REQUIRED WORK — Everything from the line containing "This screenshot has width=1568, height=710." to the last line of the records must be returned verbatim; nothing else belongs in the output.

MATERIAL PROVIDED —
"""

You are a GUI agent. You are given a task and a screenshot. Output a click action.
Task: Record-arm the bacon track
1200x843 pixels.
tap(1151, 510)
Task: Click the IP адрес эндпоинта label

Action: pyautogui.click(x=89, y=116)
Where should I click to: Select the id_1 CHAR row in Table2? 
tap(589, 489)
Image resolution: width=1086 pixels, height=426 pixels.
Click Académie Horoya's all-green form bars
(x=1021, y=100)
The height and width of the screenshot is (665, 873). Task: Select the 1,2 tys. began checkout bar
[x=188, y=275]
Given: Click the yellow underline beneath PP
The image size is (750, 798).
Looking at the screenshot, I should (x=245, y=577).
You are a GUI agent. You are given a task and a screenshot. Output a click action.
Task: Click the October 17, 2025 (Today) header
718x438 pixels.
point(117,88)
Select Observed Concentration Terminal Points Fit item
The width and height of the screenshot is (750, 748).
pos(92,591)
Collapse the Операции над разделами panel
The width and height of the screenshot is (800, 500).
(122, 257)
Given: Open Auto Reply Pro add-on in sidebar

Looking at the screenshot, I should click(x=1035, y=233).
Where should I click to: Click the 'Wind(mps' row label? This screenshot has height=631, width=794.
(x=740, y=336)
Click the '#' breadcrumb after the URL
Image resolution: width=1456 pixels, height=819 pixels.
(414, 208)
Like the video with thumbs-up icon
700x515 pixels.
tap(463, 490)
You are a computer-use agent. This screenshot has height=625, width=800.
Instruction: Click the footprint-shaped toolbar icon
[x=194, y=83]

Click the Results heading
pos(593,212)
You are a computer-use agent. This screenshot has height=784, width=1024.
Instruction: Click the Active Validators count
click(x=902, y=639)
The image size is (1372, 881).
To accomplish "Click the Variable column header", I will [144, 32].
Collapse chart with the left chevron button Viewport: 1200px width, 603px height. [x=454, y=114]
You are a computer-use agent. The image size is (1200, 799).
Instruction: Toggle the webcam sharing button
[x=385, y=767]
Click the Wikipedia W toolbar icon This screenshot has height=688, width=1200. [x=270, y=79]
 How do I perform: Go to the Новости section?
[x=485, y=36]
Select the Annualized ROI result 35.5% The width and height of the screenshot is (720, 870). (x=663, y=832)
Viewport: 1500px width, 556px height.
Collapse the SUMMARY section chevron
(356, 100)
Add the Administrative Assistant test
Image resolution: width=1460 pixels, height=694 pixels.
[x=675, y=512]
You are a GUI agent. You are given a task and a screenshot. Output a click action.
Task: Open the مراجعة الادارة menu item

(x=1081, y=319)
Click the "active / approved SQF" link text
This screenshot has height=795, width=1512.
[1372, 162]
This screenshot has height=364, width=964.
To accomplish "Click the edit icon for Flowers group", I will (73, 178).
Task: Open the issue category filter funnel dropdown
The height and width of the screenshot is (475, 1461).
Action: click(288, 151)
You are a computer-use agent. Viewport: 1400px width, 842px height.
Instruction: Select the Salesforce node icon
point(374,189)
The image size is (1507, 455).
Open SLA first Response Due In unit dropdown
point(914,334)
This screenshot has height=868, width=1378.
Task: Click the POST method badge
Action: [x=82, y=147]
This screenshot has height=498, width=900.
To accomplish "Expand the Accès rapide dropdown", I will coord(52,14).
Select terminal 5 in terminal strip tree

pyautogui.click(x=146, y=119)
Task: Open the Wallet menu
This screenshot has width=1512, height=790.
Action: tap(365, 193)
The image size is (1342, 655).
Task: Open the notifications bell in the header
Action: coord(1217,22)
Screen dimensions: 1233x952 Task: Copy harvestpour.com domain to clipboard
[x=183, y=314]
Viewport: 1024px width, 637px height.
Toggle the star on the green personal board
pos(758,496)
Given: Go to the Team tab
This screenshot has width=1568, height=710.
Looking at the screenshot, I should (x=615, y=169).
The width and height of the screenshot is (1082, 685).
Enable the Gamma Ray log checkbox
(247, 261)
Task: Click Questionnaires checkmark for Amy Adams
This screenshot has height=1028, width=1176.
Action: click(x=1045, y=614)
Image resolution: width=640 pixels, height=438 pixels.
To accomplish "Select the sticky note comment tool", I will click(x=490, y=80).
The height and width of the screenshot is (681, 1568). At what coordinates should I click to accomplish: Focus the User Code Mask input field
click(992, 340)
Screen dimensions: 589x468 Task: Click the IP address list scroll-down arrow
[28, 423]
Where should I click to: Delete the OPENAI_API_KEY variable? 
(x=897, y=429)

"""

ANSWER SECTION —
This screenshot has width=1568, height=710.
Looking at the screenshot, I should (x=615, y=169).
The width and height of the screenshot is (1082, 685).
Enable the Gamma Ray log checkbox
(247, 261)
Task: Click Questionnaires checkmark for Amy Adams
This screenshot has height=1028, width=1176.
Action: click(x=1045, y=614)
Image resolution: width=640 pixels, height=438 pixels.
To accomplish "Select the sticky note comment tool", I will click(x=490, y=80).
The height and width of the screenshot is (681, 1568). At what coordinates should I click to accomplish: Focus the User Code Mask input field
click(992, 340)
Screen dimensions: 589x468 Task: Click the IP address list scroll-down arrow
[28, 423]
Where should I click to: Delete the OPENAI_API_KEY variable? 
(x=897, y=429)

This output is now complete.